TASK TO CARRY OUT: Copy the entries that follow, exactly and completely.

INPUT FOR THIS TASK:
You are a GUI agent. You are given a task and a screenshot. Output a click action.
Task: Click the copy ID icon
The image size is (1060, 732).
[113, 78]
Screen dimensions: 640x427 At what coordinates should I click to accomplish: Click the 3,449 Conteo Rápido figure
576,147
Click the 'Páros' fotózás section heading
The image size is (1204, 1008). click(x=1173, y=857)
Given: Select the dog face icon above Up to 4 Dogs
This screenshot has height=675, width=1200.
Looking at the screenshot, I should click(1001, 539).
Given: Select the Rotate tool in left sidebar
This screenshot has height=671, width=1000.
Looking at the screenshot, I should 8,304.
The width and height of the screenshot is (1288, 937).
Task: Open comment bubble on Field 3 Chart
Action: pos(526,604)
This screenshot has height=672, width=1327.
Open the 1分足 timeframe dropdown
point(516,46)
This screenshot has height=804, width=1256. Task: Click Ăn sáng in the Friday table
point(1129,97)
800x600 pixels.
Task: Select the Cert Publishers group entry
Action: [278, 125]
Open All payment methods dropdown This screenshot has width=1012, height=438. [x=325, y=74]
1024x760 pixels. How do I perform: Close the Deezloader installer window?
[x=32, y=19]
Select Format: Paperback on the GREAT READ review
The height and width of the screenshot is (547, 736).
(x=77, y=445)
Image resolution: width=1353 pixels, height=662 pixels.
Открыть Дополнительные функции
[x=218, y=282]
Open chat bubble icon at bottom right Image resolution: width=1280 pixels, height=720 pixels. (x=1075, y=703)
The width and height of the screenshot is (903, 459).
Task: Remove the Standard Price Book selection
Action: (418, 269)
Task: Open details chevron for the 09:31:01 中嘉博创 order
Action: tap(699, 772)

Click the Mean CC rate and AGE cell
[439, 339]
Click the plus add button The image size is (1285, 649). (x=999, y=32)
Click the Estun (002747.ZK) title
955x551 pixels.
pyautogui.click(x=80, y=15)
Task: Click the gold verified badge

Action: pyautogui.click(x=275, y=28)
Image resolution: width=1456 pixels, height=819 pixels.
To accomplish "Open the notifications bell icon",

SOLUTION TO THIS EXERCISE:
You are a GUI agent. You are given a task and a screenshot. Output a click action.
Task: Click the copy ID icon
The image size is (1060, 732).
[113, 78]
Screen dimensions: 640x427 At what coordinates should I click to accomplish: Click the 3,449 Conteo Rápido figure
576,147
Click the 'Páros' fotózás section heading
The image size is (1204, 1008). click(x=1173, y=857)
Given: Select the dog face icon above Up to 4 Dogs
This screenshot has height=675, width=1200.
Looking at the screenshot, I should click(1001, 539).
Given: Select the Rotate tool in left sidebar
This screenshot has height=671, width=1000.
Looking at the screenshot, I should 8,304.
The width and height of the screenshot is (1288, 937).
Task: Open comment bubble on Field 3 Chart
Action: pos(526,604)
This screenshot has height=672, width=1327.
Open the 1分足 timeframe dropdown
point(516,46)
This screenshot has height=804, width=1256. Task: Click Ăn sáng in the Friday table
point(1129,97)
800x600 pixels.
Task: Select the Cert Publishers group entry
Action: [278, 125]
Open All payment methods dropdown This screenshot has width=1012, height=438. [x=325, y=74]
1024x760 pixels. How do I perform: Close the Deezloader installer window?
[x=32, y=19]
Select Format: Paperback on the GREAT READ review
The height and width of the screenshot is (547, 736).
(x=77, y=445)
Image resolution: width=1353 pixels, height=662 pixels.
Открыть Дополнительные функции
[x=218, y=282]
Open chat bubble icon at bottom right Image resolution: width=1280 pixels, height=720 pixels. (x=1075, y=703)
The width and height of the screenshot is (903, 459).
Task: Remove the Standard Price Book selection
Action: (418, 269)
Task: Open details chevron for the 09:31:01 中嘉博创 order
Action: tap(699, 772)

Click the Mean CC rate and AGE cell
[439, 339]
Click the plus add button The image size is (1285, 649). (x=999, y=32)
Click the Estun (002747.ZK) title
955x551 pixels.
pyautogui.click(x=80, y=15)
Task: Click the gold verified badge

Action: pyautogui.click(x=275, y=28)
Image resolution: width=1456 pixels, height=819 pixels.
To accomplish "Open the notifications bell icon",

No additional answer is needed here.